"Defense center consulted with Murtha advisers, sources say; Pa. lawmaker steered $250m in federal funds" by Carol D. Leonnig, Washington Post | March 17, 2009
WASHINGTON - A Pennsylvania defense research center regularly consulted with two "handlers" close to US Representative John Murtha, a Pennsylvania Democrat, as it collected nearly $250 million in federal funding through the lawmaker, according to documents obtained by The
The two advisers included a lobbyist for PMA, a firm with close ties to Murtha that is under federal investigation for allegedly making illegal contributions by reimbursing donors to the Pennsylvania lawmaker and other members of Congress. The center also relied on advice from a longtime Murtha friend who now works on the congressman's staff.
The Electro-Optics Center, created by Murtha a decade ago under the auspices of Pennsylvania State University, was envisioned as a way to spur new high-tech industry and create jobs in economically depressed western Pennsylvania. Last year, the US attorney in Pittsburgh received budget materials, memos, and e-mails from inside the center documenting how closely its managers conferred with PMA about the best ways to get its projects funded in the federal budget, according to two sources.
Several of the center's partners hired PMA for lobbying. In the 2008 budget, PMA clients received $299 million in defense earmarks through Murtha and other lawmakers. PMA and its clients gave $775,000 in contributions to Murtha in the last election cycle. A PMA lobbyist and a close associate of Murtha's helped make many key decisions about which research and contractors would get the federal money flowing to the center, according to the documents.

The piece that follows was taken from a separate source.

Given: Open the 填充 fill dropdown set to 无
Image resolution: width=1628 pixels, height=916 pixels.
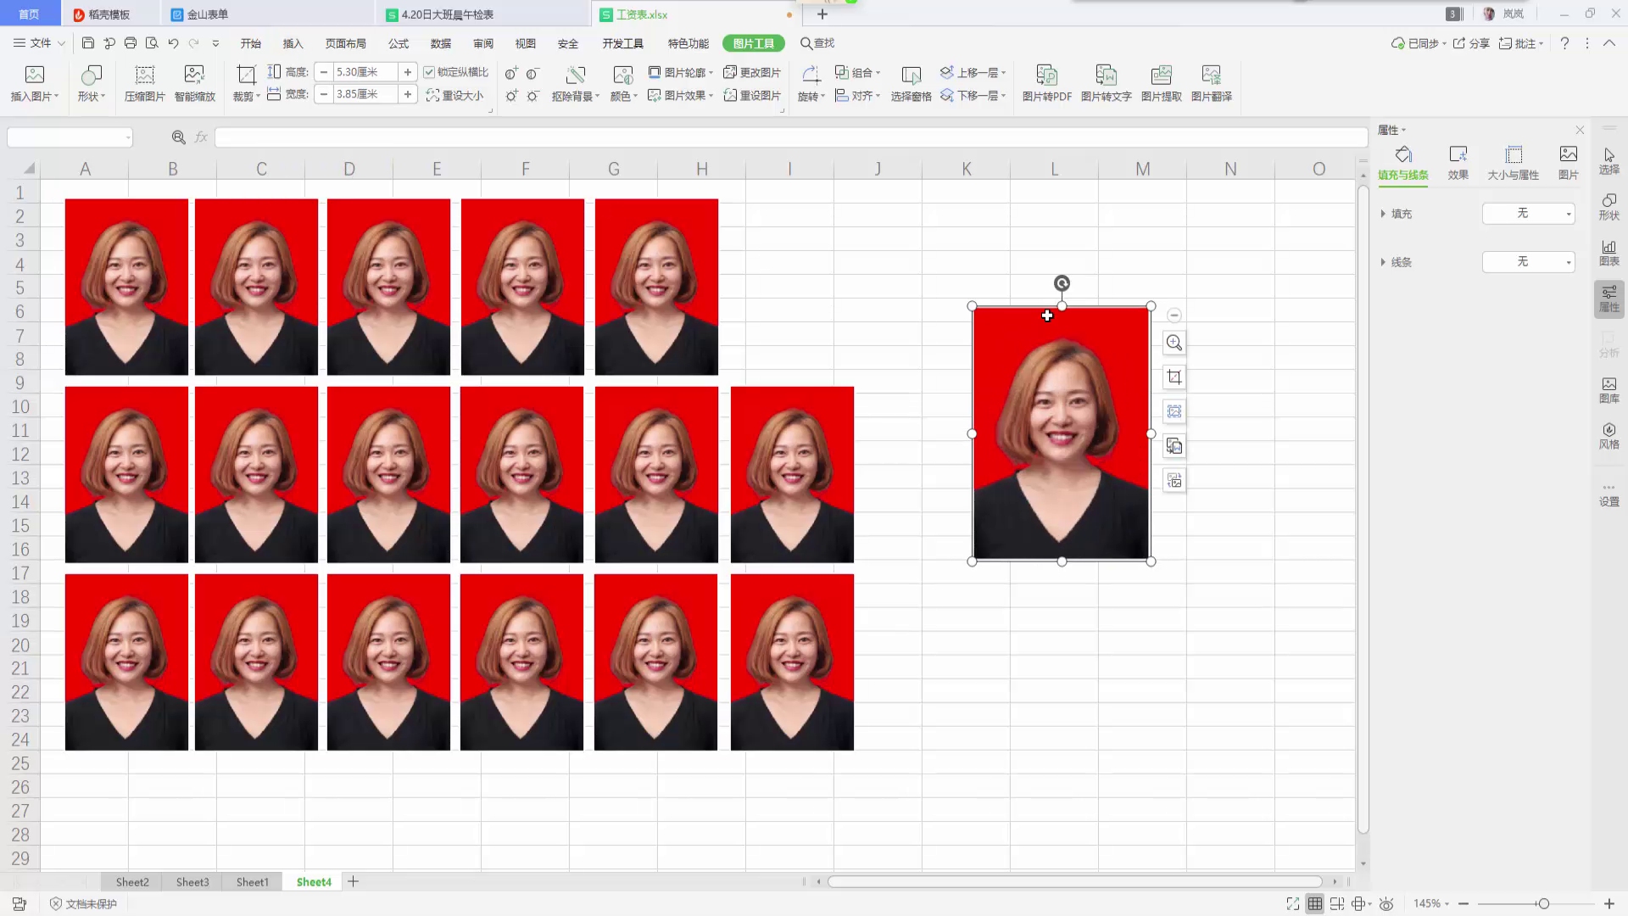Looking at the screenshot, I should pos(1528,214).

Typically, center director Karl Harris worked with the lobbyist to prepare funding wish lists, which were described in some of the records as "requests for Mr. Murtha to carry." The requests were then sent to the congressman's staff, according to the records. The lists offered detailed specifications on how much, and where in the budget, money should be added for projects desired by the center and the contractors.
According to center records and two sources, Harris consulted regularly on the center's overall funding requests with the two men he jokingly referred to in the office as his "handlers": the PMA lobbyist, Daniel Cunningham, and Murtha friend Charlie T. Horner. Harris's staff referred questions to Penn State. Edward Liszka, the university's head of defense-related research, said the university was very involved in reviewing the center's research and doubts that a PMA lobbyist played any significant role.